No one likes having storms in our lives. They bring in the thunder, lighting, and be destructive. We usually try our hardest in life to keep these storms out of our lives but when it comes to life they have to come. There are times in our lives that need these storms. Yes, I said it! Storms are needed in our lives. Through the pain, destruction, and loss there are only lessons we can learn from when going through storms. How would we know how strong we truly are if we weren’t tested? There are storms in my life I wish didn’t happen but it taught me so much about myself. To this day those lessons are still teaching me as I tackle every moment of my life. Through the toughest storms of my life taught me that with faith and God there is so much strength in this woman. There will be times where we feel that giving up seems like the better option, I’ve been down that fork in the road. Believe in your faith and where it will lead you, follow your heart. Be silent, be still, talk with God. We learn who we truly are in storms. Our inner being. Our character. Will we quit or fight for who we love and hold dear? This is when that question gets answered. It will lead to loving ourselves, who we really are. Loving ourselves means so much more than others loving us. It will calm you.
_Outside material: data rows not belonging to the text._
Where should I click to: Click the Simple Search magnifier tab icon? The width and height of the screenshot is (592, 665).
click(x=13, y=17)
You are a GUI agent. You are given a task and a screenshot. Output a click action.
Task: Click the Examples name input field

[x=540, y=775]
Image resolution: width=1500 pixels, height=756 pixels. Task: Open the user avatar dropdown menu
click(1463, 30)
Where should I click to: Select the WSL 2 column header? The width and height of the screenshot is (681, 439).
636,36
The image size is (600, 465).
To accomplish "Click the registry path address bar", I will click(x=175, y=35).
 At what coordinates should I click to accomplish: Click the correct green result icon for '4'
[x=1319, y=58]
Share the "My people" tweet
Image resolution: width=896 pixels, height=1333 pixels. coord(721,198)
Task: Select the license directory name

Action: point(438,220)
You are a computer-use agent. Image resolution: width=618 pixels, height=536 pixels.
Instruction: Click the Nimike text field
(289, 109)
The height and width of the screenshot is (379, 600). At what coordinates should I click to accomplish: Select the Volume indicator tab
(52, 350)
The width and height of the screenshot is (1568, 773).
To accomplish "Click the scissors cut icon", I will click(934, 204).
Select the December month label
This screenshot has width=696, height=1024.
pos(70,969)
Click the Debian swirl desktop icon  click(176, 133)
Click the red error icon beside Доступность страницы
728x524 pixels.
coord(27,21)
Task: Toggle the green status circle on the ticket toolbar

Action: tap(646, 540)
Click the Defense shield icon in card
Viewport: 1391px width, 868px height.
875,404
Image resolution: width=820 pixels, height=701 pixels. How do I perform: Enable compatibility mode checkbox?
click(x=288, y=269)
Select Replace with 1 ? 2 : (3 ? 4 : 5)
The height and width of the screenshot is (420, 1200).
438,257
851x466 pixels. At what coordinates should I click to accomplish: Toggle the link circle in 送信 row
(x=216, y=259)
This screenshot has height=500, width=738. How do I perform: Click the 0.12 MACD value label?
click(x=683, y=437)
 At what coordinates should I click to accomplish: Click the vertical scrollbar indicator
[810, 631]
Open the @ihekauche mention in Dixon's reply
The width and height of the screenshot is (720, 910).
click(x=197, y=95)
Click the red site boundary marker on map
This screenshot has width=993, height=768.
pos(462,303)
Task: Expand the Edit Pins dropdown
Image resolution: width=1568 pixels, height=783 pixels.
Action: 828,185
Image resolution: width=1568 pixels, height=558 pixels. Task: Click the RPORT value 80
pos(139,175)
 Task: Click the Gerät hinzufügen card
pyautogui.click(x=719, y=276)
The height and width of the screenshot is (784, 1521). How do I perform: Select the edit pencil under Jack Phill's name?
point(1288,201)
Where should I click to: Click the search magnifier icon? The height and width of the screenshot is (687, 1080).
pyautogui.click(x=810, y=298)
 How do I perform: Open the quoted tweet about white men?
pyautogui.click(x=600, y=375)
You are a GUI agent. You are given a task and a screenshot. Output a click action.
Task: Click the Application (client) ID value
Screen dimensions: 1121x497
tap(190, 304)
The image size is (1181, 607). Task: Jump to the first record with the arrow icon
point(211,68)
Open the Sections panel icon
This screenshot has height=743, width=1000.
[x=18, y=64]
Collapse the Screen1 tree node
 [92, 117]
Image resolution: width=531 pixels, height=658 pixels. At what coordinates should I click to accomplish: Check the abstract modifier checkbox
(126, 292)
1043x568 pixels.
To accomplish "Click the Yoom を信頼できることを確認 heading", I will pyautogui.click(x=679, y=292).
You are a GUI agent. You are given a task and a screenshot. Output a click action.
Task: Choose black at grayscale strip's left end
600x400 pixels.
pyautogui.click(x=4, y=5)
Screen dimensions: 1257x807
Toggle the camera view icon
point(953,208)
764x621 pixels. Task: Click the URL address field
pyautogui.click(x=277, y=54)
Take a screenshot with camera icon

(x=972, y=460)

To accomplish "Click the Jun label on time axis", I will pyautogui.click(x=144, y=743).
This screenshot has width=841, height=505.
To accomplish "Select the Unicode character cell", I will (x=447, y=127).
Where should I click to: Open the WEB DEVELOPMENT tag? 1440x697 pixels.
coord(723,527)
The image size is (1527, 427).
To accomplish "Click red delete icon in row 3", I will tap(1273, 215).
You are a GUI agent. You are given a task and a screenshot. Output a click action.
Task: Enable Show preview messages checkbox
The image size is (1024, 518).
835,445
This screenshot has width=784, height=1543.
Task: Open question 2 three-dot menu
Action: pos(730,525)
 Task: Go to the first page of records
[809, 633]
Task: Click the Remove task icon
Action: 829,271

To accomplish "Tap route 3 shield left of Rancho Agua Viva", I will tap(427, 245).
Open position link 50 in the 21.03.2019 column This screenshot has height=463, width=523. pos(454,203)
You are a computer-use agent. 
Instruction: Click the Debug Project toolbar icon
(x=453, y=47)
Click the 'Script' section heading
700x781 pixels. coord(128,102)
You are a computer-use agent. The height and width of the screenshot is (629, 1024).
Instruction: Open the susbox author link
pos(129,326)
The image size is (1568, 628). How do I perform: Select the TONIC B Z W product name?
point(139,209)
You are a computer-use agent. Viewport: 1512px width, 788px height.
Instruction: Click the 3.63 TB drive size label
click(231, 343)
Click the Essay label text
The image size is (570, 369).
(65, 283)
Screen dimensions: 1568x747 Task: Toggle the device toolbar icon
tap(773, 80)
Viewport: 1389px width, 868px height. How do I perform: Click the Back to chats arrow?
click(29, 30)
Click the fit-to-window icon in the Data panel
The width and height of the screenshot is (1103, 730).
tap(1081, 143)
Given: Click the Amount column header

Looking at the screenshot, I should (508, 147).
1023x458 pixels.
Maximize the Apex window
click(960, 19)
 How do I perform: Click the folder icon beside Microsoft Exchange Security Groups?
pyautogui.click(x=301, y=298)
Welcome the storms in your life. See what they bring.
Dance in the rain until you see the rainbow again!
Ok, you guys probably think I enjoy being alone at this point but it never used to be this way. I used to hate being alone, I never saw the value of being by myself. In today’s society being alone is looked down upon. Whether you just want to stay in a bit more or just being single. Over the past year I learned 5 essential aspects of being alone.
1) Being mindful: This is the time where you can calm your mind and process events throughout your day or even the week. This is also the time where meditation can come in handy. I don’t do it every single day but I do make it a habit of doing it at least twice a week. Whether you are speaking to God or the universe, it help calm the storm in your life.
2) Me time: This is something that I have had trouble with in the past. I would help and be with everyone else and not put any effort into myself. When our lives become so busy and hectic me time is needed. Whether it’s making a at home spa day, writing, or even reading take that time for yourself. You are worth it!
3) Facing our problems: Now this is a big one for most of us. Being alone can ultimately give you time to process what is going on in our lives whether it is good or bad. It can be easy to push it to the side and forget about it but it will probably end up coming up later. Taking time to deal with them alone, peacefully can make it easier when trying to tackle them.
4) Taking control: We make our own choices, we are ultimately the creator of our life. If you enjoy the outdoors, go on a peaceful stroll. If you like to read, grab a book and a hot cup of tea. Being alone shouldn’t make you feel weak, it should empower you. Do not let stress rule your life. Be present in your life!
5) Stop making excuses: If you are planning a “me time” do it. If you are overwhelmed with life at the moment and haven’t taken the time to focus on you, change it. We aren’t the energizer bunny, so stop and take a break. Take 10 minutes out of your day and focus on you. Love yourself!